In the matter of property, use and abuse are necessarily indistinguishable.
According to the Declaration of Rights, published as a preface to the Constitution of '93, property is "the right to enjoy and dispose at will of one's goods, one's income, and the fruit of one's labor and industry." Code Napoleon, article 544: "Property is the right to enjoy and dispose of things in the most absolute manner, provided we do not overstep the limits prescribed by the laws and regulations." These two definitions do not differ from that of the Roman law: all give the proprietor an absolute right over a thing; and as for the restriction imposed by the code,--PROVIDED WE DO NOT OVERSTEP THE LIMITS PRESCRIBED BY THE LAWS AND REGULATIONS,--its object is not to limit property, but to prevent the domain of one proprietor from interfering with that of another.

That is a confirmation of the principle, not a limitation of it.
There are different kinds of property: 1.

Property pure and simple, the dominant and seigniorial power over a thing; or, as they term it, NAKED PROPERTY.2.POSSESSION.

"Possession," says Duranton, "is a matter of fact, not of right." Toullier: "Property is a right, a legal power; possession is a fact." The tenant, the farmer, the commandite', the usufructuary, are possessors; the owner who lets and lends for use, the heir who is to come into possession on the death of a usufructuary, are proprietors.
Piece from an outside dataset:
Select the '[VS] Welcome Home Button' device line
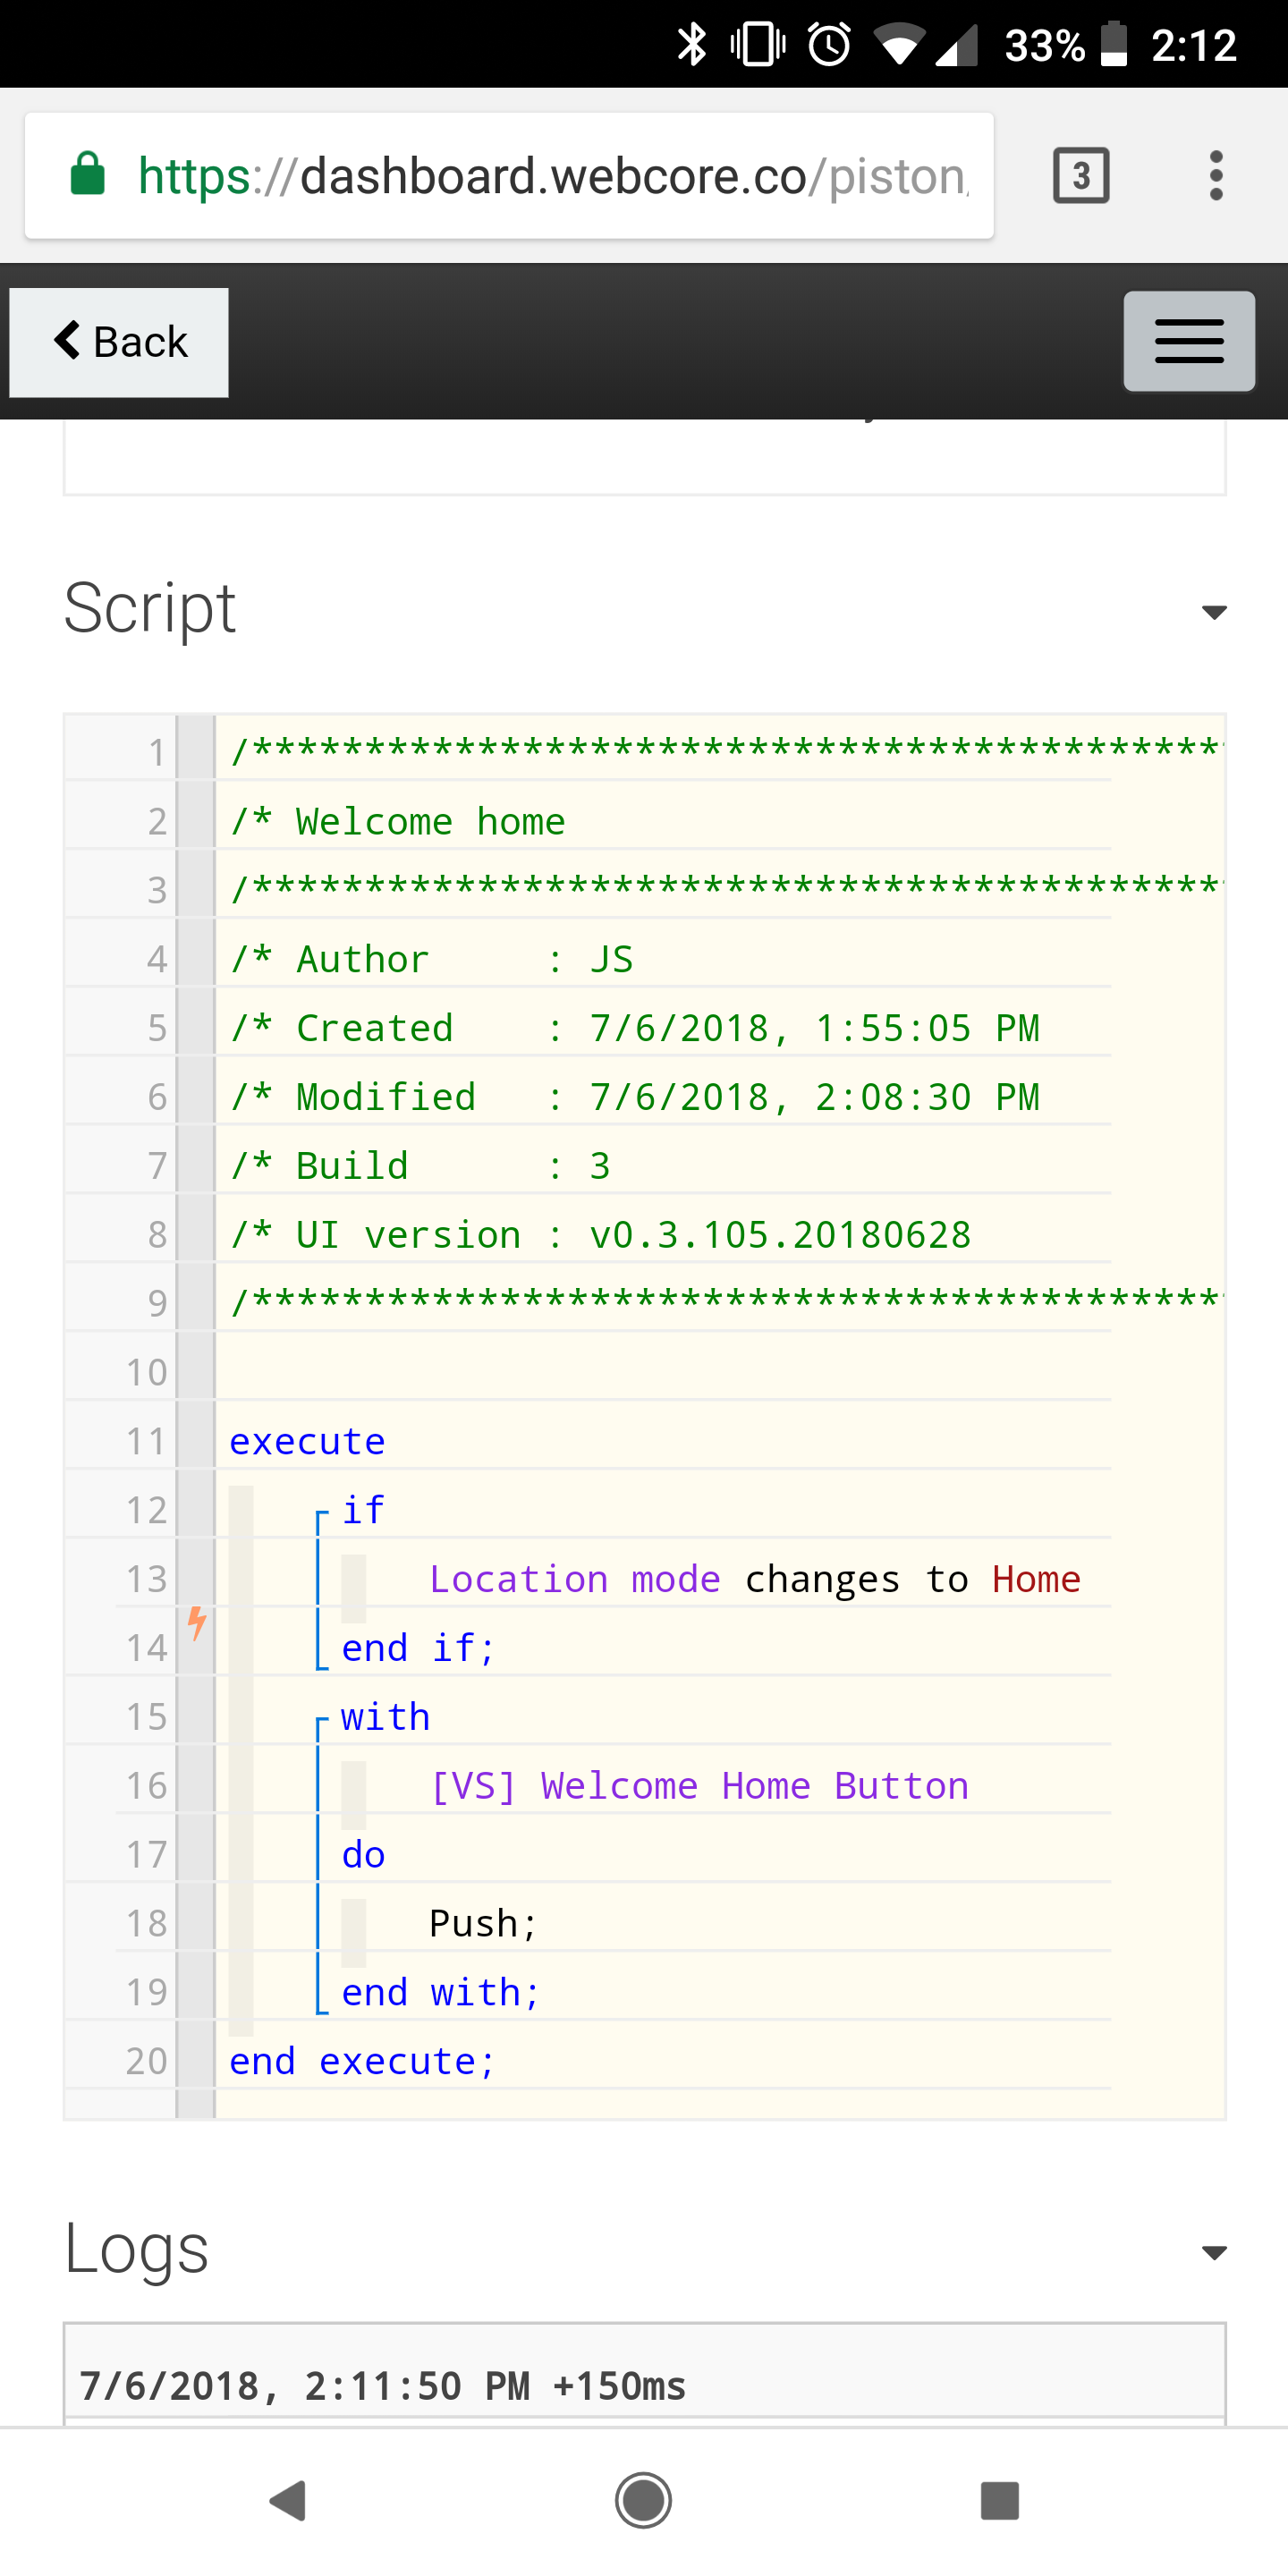The image size is (1288, 2576). click(x=699, y=1786)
If I may venture the comparison: a lover is a possessor, a husband is a proprietor.
This double definition of property--domain and possession--is of the highest importance; and it must be clearly understood, in order to comprehend what is to follow.
From the distinction between possession and property arise two sorts of rights: the jus in re, the right in a thing, the right by which I may reclaim the property which I have acquired, in whatever hands I find it; and the jus ad rem, the right TO a thing, which gives me a claim to become a proprietor.